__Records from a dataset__
____________

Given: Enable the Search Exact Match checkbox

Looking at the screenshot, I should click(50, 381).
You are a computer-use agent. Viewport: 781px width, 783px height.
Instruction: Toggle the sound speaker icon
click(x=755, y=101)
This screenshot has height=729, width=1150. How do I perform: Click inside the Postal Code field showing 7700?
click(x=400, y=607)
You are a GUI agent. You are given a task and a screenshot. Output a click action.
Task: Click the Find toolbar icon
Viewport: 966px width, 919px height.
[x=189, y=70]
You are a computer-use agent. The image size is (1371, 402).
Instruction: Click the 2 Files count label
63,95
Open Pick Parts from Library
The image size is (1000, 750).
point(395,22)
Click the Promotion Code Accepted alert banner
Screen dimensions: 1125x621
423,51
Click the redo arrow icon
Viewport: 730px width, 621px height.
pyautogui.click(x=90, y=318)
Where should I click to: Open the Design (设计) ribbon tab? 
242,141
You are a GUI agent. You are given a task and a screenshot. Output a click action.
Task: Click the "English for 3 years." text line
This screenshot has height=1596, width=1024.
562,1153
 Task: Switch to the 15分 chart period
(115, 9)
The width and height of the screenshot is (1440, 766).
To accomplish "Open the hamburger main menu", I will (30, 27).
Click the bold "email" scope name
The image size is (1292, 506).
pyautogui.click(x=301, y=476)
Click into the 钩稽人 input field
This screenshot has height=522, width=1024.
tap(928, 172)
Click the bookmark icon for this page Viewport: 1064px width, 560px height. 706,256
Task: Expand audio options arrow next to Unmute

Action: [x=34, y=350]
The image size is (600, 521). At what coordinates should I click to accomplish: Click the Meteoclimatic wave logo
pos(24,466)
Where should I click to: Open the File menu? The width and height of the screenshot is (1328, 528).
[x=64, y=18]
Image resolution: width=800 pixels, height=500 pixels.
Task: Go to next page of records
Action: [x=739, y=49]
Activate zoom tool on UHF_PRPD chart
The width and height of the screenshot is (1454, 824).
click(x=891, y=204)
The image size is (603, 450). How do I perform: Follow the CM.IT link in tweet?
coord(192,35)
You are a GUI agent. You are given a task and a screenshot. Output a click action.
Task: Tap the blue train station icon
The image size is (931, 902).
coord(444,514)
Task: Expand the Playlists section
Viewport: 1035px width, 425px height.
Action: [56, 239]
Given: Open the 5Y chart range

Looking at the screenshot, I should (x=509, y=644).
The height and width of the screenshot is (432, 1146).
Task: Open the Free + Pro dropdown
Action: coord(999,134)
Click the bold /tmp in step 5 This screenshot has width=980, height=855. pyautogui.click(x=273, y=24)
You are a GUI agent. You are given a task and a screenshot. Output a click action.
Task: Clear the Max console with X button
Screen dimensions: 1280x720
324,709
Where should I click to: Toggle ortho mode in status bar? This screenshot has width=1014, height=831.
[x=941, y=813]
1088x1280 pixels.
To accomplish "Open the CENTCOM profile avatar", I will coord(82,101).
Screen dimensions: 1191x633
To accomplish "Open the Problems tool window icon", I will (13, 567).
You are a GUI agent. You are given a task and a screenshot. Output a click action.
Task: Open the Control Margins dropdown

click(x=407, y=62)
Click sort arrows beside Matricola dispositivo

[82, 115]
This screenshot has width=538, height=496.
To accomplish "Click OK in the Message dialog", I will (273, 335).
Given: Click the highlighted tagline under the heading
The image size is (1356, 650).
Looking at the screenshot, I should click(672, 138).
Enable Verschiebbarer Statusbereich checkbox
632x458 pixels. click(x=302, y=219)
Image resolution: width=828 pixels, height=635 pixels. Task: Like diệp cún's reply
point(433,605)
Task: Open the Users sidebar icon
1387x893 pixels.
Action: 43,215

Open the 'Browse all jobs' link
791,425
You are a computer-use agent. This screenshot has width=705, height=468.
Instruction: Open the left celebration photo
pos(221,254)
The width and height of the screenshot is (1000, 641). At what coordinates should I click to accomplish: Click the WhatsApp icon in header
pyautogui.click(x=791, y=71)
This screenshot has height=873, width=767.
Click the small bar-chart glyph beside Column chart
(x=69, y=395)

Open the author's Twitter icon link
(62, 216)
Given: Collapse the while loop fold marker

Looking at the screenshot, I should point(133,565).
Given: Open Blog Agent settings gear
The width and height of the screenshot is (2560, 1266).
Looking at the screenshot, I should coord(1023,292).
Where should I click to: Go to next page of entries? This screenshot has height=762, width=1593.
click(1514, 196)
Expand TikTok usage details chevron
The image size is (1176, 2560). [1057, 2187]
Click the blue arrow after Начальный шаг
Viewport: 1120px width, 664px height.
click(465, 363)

____________

__What is expected__
Scan the entries above for the line containing "You are a computer-use agent. The", and copy it and all lines after it exactly, down to and including the line containing "Click the redo arrow icon".

__Finished task__
You are a computer-use agent. The image size is (1371, 402).
Instruction: Click the 2 Files count label
63,95
Open Pick Parts from Library
The image size is (1000, 750).
point(395,22)
Click the Promotion Code Accepted alert banner
Screen dimensions: 1125x621
423,51
Click the redo arrow icon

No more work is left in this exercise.